Machine learning-based identification of a metabolic cell death gene signature for assessing disease activity and immunological landscape in inflammatory bowel disease
摘要
Inflammatory bowel disease (IBD) is characterized by a refractory, relapsing inflammatory state driven by a multifaceted and poorly understood interplay between host mucosal metabolic disturbances and immune microenvironment dysregulation. To uncover robust non-invasive diagnostic indicators, this study implemented an integrated analytical framework combining advanced machine learning feature selection, penalized logistic regression modeling, and leave-one-dataset-out cross-validation to construct a novel diagnostic signature derived from metabolic cell death-related genes (MCDRGs). Systematic multiple-testing correction and rigorous data harmonization were applied across all independent discovery and validation cohorts to control for potential batch effects. Through this approach, we successfully identified a core three-gene candidate panel comprising indoleamine 2,3-dioxygenase 1 (IDO1), lipocalin 2 (LCN2), and solute carrier family 6 member 14 (SLC6A14). Methodologically, we demonstrated that the initial near-perfect apparent discrimination within the discovery cohort was mathematically attributable to quasi-complete data separation rather than systemic model overfitting.

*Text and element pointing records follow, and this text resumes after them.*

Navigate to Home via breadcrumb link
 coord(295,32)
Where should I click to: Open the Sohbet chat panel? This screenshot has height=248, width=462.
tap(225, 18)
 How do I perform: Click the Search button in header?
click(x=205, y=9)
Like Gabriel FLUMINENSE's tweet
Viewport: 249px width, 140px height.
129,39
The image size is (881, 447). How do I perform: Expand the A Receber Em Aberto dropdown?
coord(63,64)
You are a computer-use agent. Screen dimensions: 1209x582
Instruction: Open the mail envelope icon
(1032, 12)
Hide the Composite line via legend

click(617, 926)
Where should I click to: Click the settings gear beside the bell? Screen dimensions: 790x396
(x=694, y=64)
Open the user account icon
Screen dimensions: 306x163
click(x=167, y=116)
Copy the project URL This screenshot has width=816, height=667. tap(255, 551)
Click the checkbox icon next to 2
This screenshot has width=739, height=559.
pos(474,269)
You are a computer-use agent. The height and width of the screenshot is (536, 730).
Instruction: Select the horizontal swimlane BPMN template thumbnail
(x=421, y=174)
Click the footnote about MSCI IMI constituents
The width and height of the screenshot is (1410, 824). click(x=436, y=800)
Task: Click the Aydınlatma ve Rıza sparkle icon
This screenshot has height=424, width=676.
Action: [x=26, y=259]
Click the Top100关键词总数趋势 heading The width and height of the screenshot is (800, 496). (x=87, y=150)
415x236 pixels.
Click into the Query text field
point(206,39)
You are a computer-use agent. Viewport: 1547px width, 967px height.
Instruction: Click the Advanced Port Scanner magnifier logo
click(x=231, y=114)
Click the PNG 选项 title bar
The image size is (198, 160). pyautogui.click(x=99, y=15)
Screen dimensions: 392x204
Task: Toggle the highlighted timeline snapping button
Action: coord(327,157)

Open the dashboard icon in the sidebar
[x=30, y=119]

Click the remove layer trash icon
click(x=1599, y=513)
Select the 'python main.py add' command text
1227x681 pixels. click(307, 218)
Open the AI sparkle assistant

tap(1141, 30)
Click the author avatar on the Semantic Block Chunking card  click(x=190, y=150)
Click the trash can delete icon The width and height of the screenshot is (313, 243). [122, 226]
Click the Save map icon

This identified signature exhibited consistent cross-cohort validation and correlated tightly with the coordinated infiltration and functional states of multiple mucosal immune cell subsets. Furthermore, independent clinical assays substantiated the synchronized elevation of these markers during active clinical phases, while orthogonal single-cell RNA-sequencing confirmed their prominent, cell-type-specific enrichment within the myeloid, epithelial, and stromal compartments of inflamed intestinal mucosa. Collectively, the identified MCDRGs, IDO1, LCN2, and SLC6A14, link metabolic dysregulation, immune infiltration, and regulated cell death, offering insights into IBD pathophysiology and providing a transcriptomic candidate signature with exploratory diagnostic potential for IBD stratification.